My earliest memories of him are sitting on his lap while he read “Alice in Wonderland.” He especially loved to recite the poem “Jabberwocky,” inflecting the nonsense words so they just about made sense.
We shared a love of fairy tales. Surprisingly, my engineer father loved the works of Louisa May Alcott, which he’d read in his childhood.
In later years, we’d watch Star Trek and revel in the lure of traveling to distant planets. And debate what lay beyond the stars.
He also instilled in me a love of classical music and supported that interest through piano lessons. When I was in college, he’d take me to see Gilbert and Sullivan, which I enjoyed, and operas, which I did not.

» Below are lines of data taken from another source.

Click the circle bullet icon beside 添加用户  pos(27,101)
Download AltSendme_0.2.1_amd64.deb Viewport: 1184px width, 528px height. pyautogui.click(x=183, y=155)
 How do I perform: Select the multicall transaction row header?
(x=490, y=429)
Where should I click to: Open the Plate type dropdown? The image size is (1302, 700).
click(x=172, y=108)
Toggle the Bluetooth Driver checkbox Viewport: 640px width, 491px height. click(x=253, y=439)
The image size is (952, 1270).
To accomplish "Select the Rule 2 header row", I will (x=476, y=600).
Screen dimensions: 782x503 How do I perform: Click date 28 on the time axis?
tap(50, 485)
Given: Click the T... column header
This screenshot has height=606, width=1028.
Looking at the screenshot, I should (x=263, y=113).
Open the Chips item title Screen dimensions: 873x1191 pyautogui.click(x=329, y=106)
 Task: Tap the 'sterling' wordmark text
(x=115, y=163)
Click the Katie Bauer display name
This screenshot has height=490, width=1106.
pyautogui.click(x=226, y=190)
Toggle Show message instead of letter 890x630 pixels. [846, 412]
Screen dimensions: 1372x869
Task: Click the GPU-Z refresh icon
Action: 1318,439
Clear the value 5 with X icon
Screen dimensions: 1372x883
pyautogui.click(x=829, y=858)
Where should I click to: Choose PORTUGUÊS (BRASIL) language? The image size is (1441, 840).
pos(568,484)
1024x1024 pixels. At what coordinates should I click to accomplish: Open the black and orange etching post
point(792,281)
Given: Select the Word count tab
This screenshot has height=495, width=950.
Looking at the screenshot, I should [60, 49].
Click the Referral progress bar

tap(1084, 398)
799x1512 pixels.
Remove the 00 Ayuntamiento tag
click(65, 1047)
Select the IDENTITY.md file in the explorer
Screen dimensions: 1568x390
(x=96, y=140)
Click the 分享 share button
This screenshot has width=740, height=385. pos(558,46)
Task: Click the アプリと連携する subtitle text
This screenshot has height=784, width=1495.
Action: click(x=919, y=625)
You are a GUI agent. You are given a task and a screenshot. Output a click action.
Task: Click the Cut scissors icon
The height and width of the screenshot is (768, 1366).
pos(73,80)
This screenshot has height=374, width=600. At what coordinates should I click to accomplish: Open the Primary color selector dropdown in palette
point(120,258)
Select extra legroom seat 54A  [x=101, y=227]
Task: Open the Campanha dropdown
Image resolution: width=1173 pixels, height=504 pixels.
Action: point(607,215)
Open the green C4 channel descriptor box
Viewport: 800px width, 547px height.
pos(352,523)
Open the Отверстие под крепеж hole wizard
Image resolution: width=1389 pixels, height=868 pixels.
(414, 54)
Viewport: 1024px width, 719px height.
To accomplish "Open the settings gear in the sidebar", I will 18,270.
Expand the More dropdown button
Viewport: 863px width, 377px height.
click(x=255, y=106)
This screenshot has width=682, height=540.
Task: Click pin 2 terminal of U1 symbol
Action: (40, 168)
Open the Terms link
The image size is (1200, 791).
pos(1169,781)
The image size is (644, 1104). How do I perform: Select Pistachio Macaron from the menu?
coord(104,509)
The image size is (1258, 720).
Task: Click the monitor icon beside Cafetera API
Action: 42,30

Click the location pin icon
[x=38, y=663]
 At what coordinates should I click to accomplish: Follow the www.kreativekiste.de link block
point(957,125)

He gave me these loves and taught me many things. To respect honesty. To work hard. And while he was unsuccessful when I was a child, in later life I realize I’ve become more like him and am less the procrastinator I always was.
And now he’s gone.
At 94, he lived alone up to the last six weeks of his life, fiercely independent, another trait I inherited from him. We’ve had our last debate over religion and politics. And I realize he was one of the few people I could debate these issues without it erupting into a nasty fight.
No longer will we be able, like Alice’s “Walrus and the Carpenter”
“…talk of many things, like ships and sails and sealing wax, and cabbages and kings.”
I had not realized how much he had given me. And while our relationship had its complications, in the end I gained more than I lost by having him as a father.
Going through his things, I found old pictures and school records, correspondence from decades ago, his master’s thesis and military records. I learned much about this man I thought I knew.
Only now that he’s gone I know him better than I ever did before.
While his story is over, I think of the stories of the other people in my life. It’s time, I think, to look for how I’ve gained in knowing them. To make an effort to know them better while I still have the chance.
And to think of what I can leave for them.